Myasthenia Gravis Treatment in Indore

Myasthenia Gravis (MG) is a chronic autoimmune neuromuscular disorder that causes weakness in voluntary muscles.

It occurs when the immune system produces antibodies that interfere with acetylcholine receptors at the neuromuscular junction, preventing normal nerve-to-muscle communication.

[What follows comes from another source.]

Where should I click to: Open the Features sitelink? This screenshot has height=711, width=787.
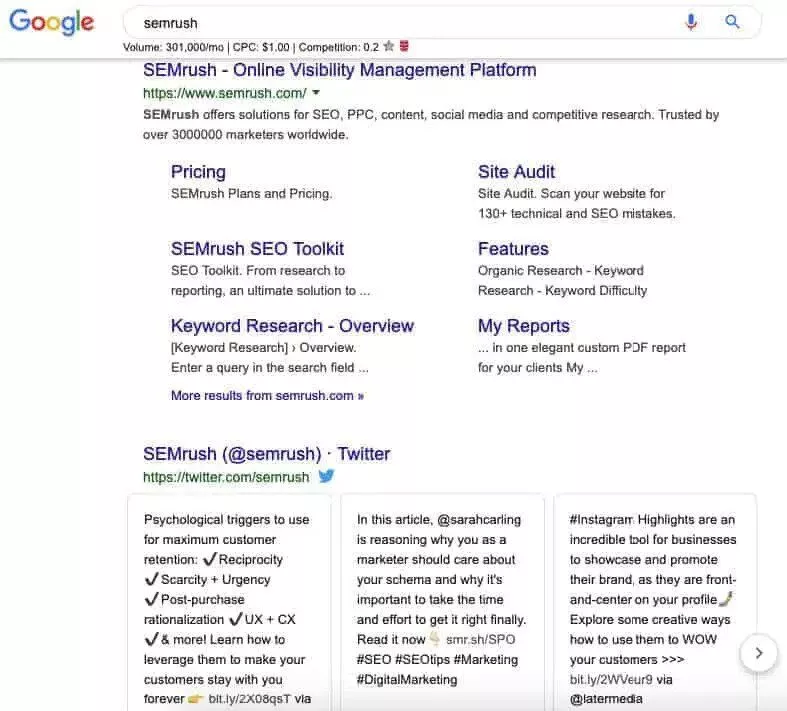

MG can affect any voluntary muscle, most commonly those controlling:

Eyes and eyelids

Facial Expressions

Chewing and swallowing

Neck and limb movements

Muscle weakness in MG worsens with activity and improves with rest.

Causes & Risk Factors

1. Autoimmune Dysfunction

Autoantibodies attack acetylcholine receptors (AChR) or associated proteins like MuSK, impairing neuromuscular signalling.

2. Thymus Abnormalities

MG is associated with a tumour of the thymus-thymoma-or thymic hyperplasia.

3. Genetic Predisposition

Rarely familial; most are sporadic autoimmune diseases.

4. Environmental Triggers

Infections, stress, or certain medications can exacerbate the symptoms.

How MG Affects the Body-Mechanism

Antibodies bind the acetylcholine receptors of the muscle cells.

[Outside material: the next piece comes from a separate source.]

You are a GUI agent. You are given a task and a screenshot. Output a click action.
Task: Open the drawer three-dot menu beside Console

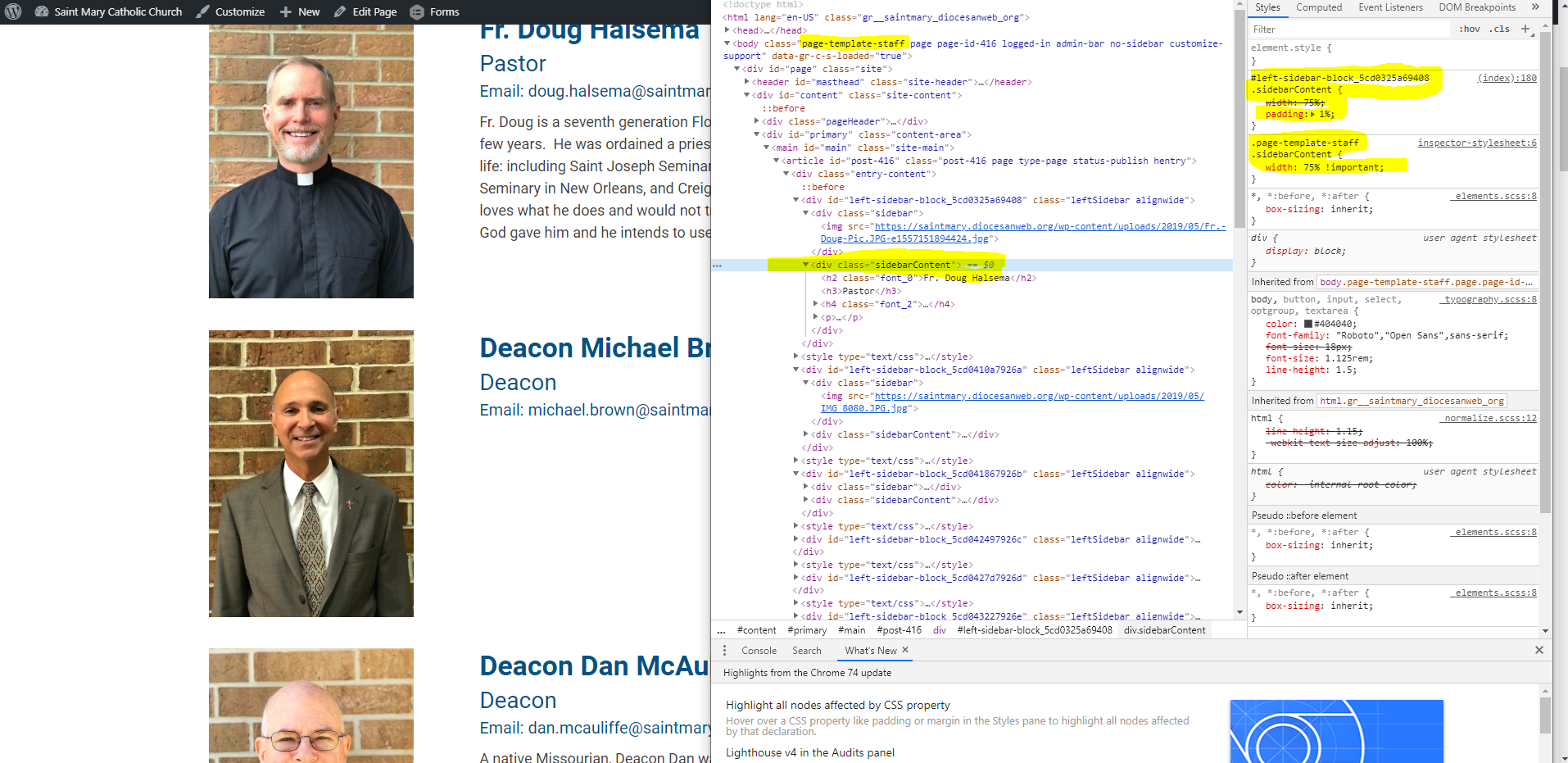tap(724, 650)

Nerve impulses fail to effectively trigger muscle contraction.

Repeated use of muscles results in progressive weakness.

Rest only temporarily restores strength, while prolonged activity worsens fatigue.

Symptoms of Myasthenia Gravis

1. Ocular Symptoms (Most Common Initial Presentation)

drooping eyelids (ptosis)

Double vision (diplopia)

2. Facial & Bulbar Symptoms

Weak facial expressions

Difficulty chewing or swallowing a food [dysphagia]

Slurred speech dysarthria

3. Limb & Neck Weakness

Weakness of arms and legs

Difficulty holding head up

4. Respiratory Muscle Weakness

Severe cases may cause breathing difficulty (myasthenic crisis) – medical emergency

5. Fatigue Pattern

Weakness is worse with activity, improves with rest

Symptoms fluctuate daily

Complications

Myasthenic crisis: Severe respiratory muscle weakness requiring hospitalisation

Aspiration pneumonia due to swallowing difficulties

If the conditions are left untreated, the result will be physical disability.

Diagnosis

1. Clinical Examination

Observation of muscle weakness and fatigability

Ice pack test for ptosis improvement

2. Blood Tests

Antibodies to detect: anti-AChR, anti-MuSK, anti-LRP4

3. Electromyography (EMG)

Records the electrical activity of muscles and nerve signals

4. Imaging

Chest CT or MRI for thymoma detection

5. Edrophonium (Tensilon) Test (less frequently used nowadays)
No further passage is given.